■ REQUIRED ACTION ■
Which lines run from the start of the material below through the line containing "Click the red BeaverTails B avatar"? Retype them exactly, pictures excluded.

■ INPUT MATERIAL ■

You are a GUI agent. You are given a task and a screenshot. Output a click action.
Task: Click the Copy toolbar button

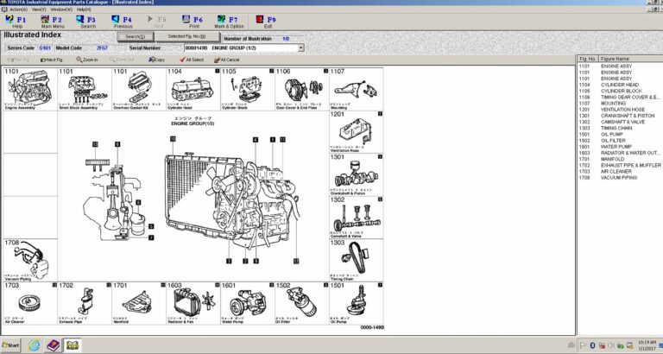pyautogui.click(x=156, y=60)

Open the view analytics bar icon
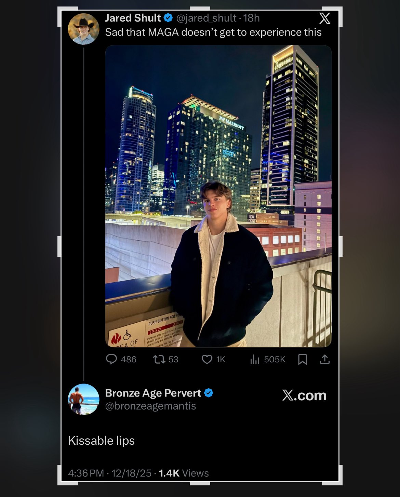click(x=255, y=359)
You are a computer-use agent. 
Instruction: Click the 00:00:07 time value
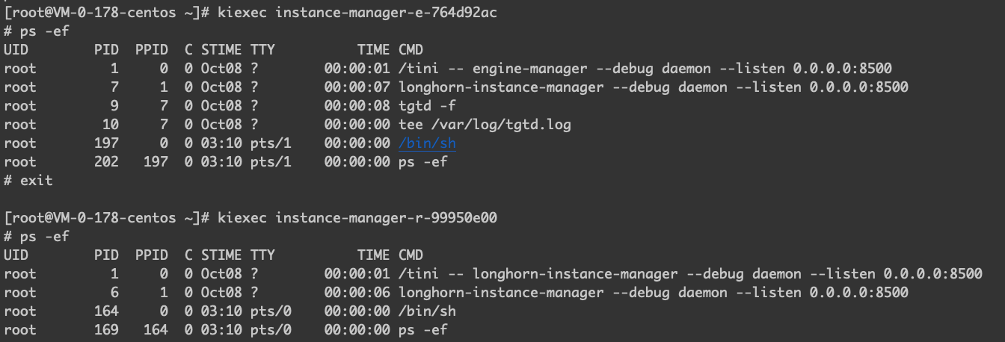[x=357, y=87]
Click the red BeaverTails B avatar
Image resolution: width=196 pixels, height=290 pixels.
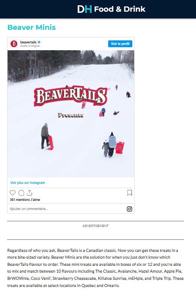point(14,44)
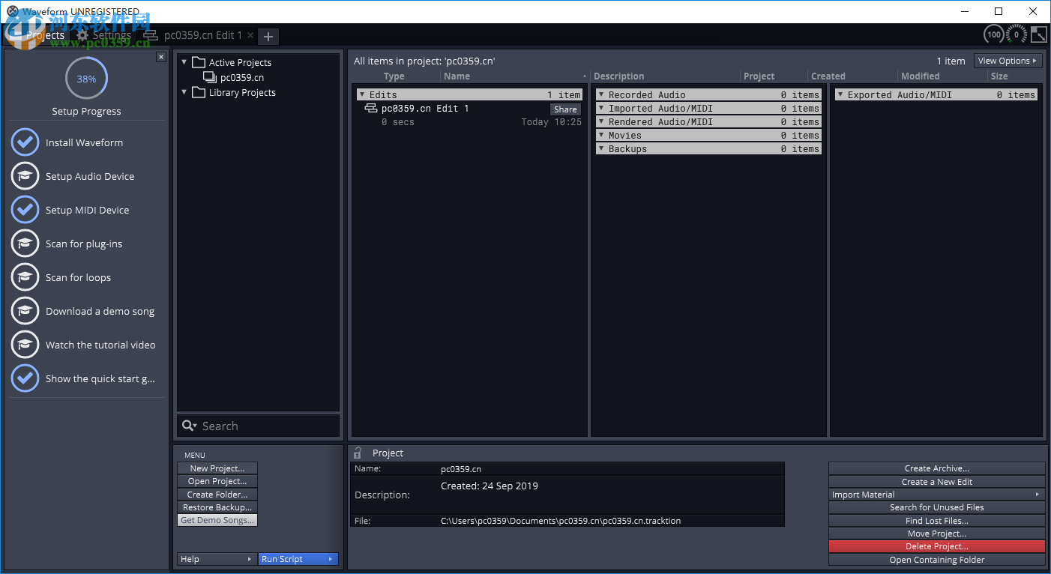Open the CPU usage meter showing 100
The width and height of the screenshot is (1051, 574).
pyautogui.click(x=994, y=34)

■ REPLY ■
You are a GUI agent. You are given a task and a screenshot. Output a click action.
Task: Click the Copy toolbar button

pyautogui.click(x=156, y=60)

Open the view analytics bar icon
click(x=255, y=359)
You are a computer-use agent. 
Instruction: Click the 00:00:07 time value
[x=357, y=87]
Click the red BeaverTails B avatar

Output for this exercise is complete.